Ways to Eat Brussels Sprouts (Without Dry Heaving)
Ok, you’ve got the brussels sprouts– woohoo! You’ve learned how healthy they are for you. Yet, you look at them, they look at you and memories of… Brussels come to mind!
If you’re new to eating brussels sprouts, I recommend starting with roasting or pan frying them in olive or coconut oil in a safe cooking pan (I use this one) or a cast iron pan instead of boiling them. Roasting or pan frying them definitely improve the taste for many people.
The most common way to consume them is by boiling, but I discovered a recipe that is super easy to make, absolutely delicious and always a hit during the holidays or get-togethers. Check out my roasted brussels sprouts recipe. I know they are a little bit of an acquired taste, but you can learn to like.. And hey maybe even love them. Promise!
If you’re having a hard time learning to actually *like* them, try these ideas:
- This simple yet tasty recipe is a great start too
- Wash and eat them raw. Yes, I wasn’t much of a fan of spinach until I ate them raw.
- This parmesan crusted brussels sprouts are to live for
- Pan fried with bacon and onions
- Try grilling them and get creative (add Himalayan salt, and even some mango pieces) Sweet, salty… Yum!
- How about bacon BBQ brussels sprouts? Hells yeah!!
Brussel Sprouts Cautions
Brussels sprouts contain Vitamin K which is also great for its blood clogging properties. Therefore, if you are on blood thinners use caution on the amount of Vitamin K2 you consume. Most likely if you supplement it.

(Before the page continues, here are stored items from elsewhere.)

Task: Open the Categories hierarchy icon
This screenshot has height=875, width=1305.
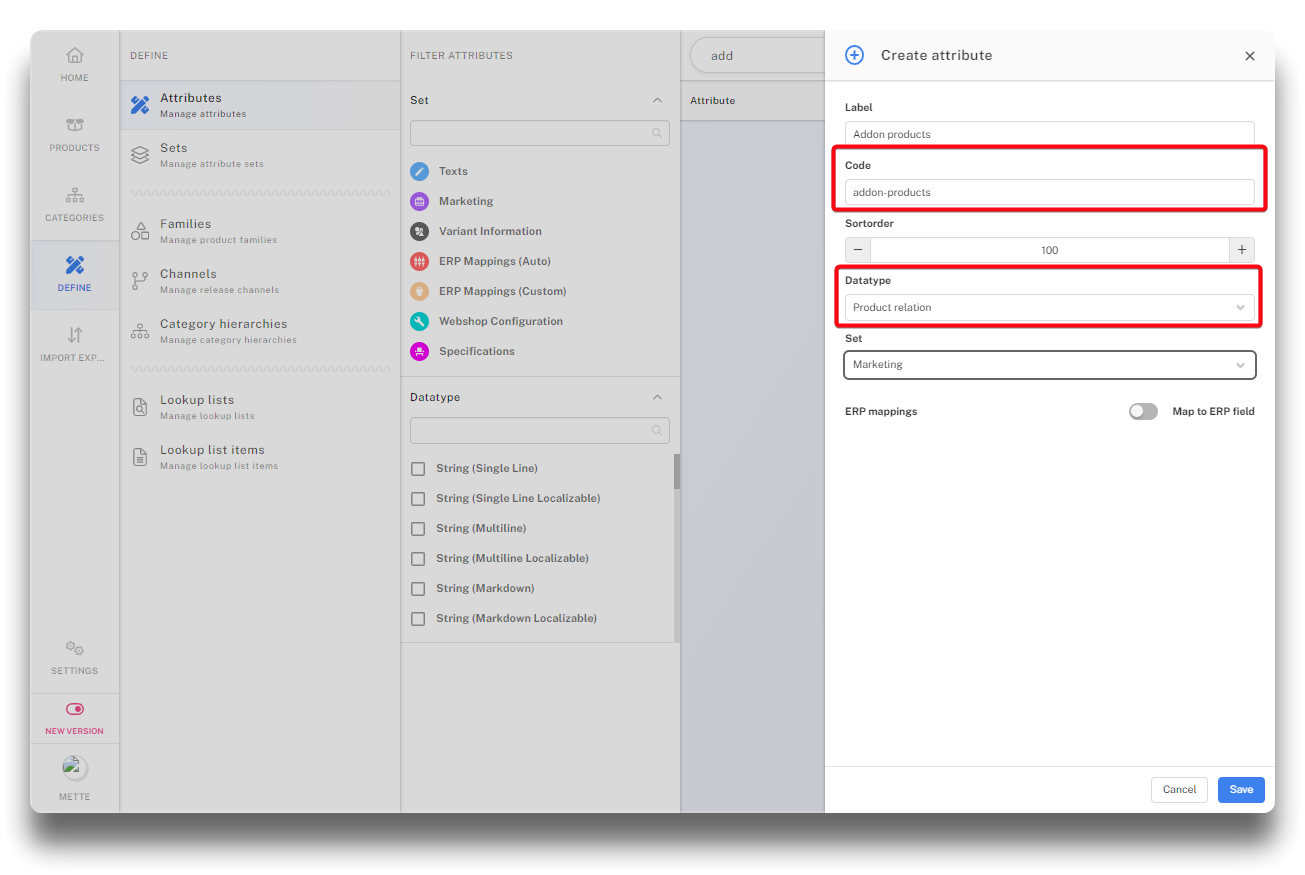Action: (74, 196)
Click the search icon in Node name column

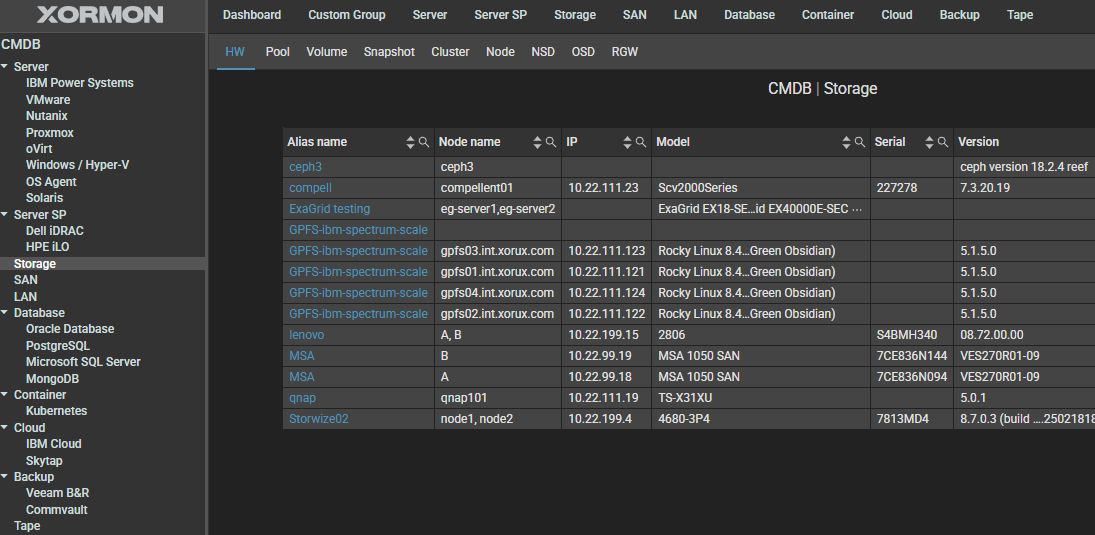tap(551, 143)
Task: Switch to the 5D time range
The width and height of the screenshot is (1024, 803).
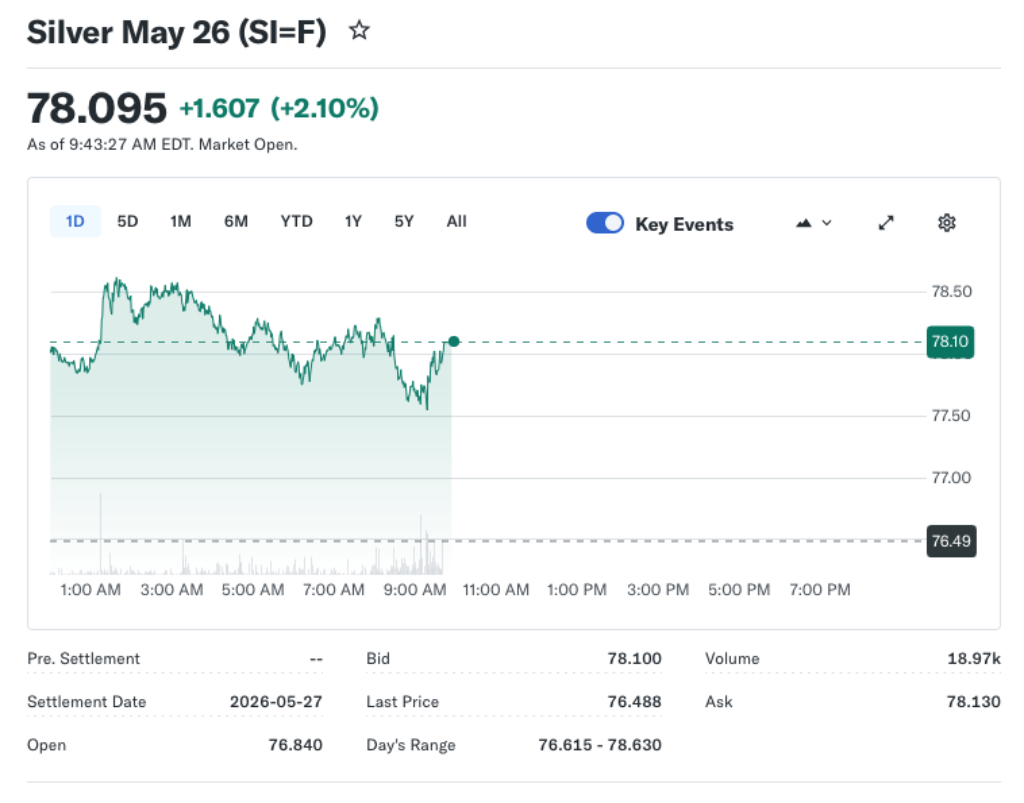Action: 127,221
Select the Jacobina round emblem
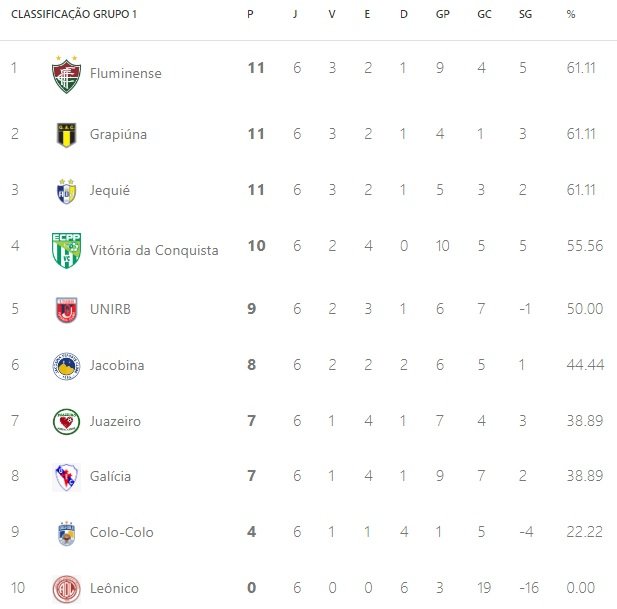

Additionally, there is scientific evidence that people with hypothyroidism or Hashimoto’s should be careful when eating raw cruciferous. This article explains it in detail.
In conclusion: Give them a Try!
You’ve made it this far? High fives! Did I convince you to try brussels sprouts?
These nutrient-packed brassicas are the real deal and now you know why. They are really fabulous when prepared correctly and your body will love the nutrient boost. Go ahead buy some sprouts and give them a shot, they may just become your favorite veggie.